“True!” she said, and after a moment she continued, “I am not so great as the one, nor have I the ‘effrontery’ of the other. But it is not so much that I lack courage; it is rather, perhaps, a delicate consideration for, and concession to, the good order of society.”
I regarded her with amazement, and she smiled.
“Really, it is true,” she said. “I believe in social order and I pay respect to it—”
“By concealing your own transgressions,” I interpolated.
“Well, why not? Suppose I and my cult—a very large class of eminently respectable sinners!—should openly trample upon this time-honored convention; the result would eventually be, no doubt, a moral anarchy. We have a very clear sense of our responsibility to the masses. We make the laws for their government, and we allow ourselves to seem to be governed by them also,—so that they may believe in them. We build churches and pay pew rent, though we do not much believe in the religious dogmas. And we leave off wine when we entertain temperance people.”

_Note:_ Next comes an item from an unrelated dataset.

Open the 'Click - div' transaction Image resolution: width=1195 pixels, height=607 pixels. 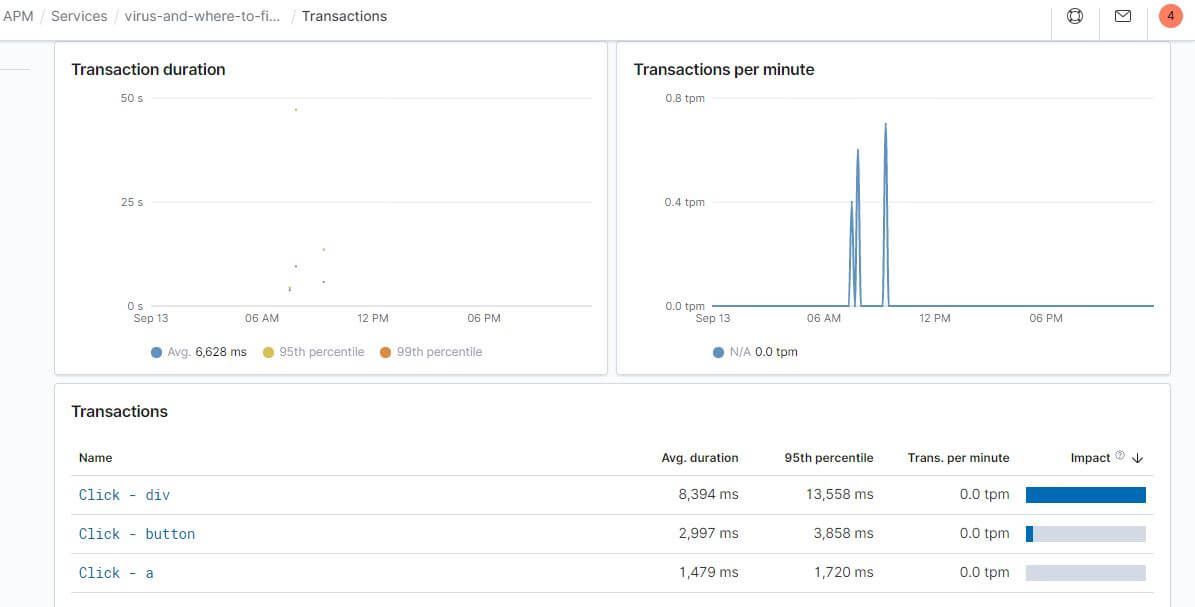pos(124,494)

“But why do you do these things?” I asked; “to what end?”
“Simply for the preservation of good order and decency. You must know that the pleasant vices of an elegant person are brutalities in the uncultured. The masses have no tact or delicacy, they do not comprehend shades, and refinements of morals and manners. They can understand exoteric but not esoteric philosophy. We have really two codes of laws.”

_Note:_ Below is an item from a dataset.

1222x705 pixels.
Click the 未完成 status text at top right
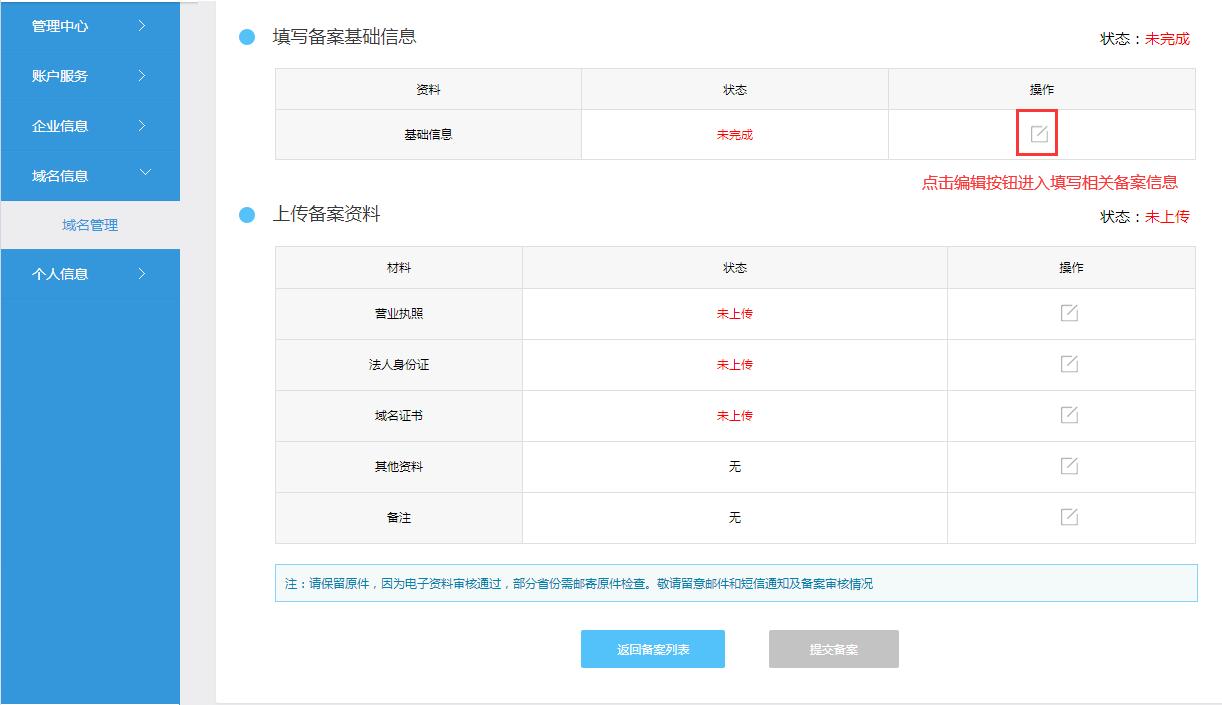tap(1168, 40)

“I think it would be far better for the masses—whom you so highly respect!—” I said, “if you were to throw off your masks and stand out before them just as you are. Let moral anarchy come if it must, and the evil be consumed in its own flame; out of its ashes the phœnix always rises again, a nobler bird.”
“How picturesque!” she exclaimed; “do you know, I think your language must be rich in imagery. I should like to learn it.”
I did not like the flippancy of this speech, and made no reply.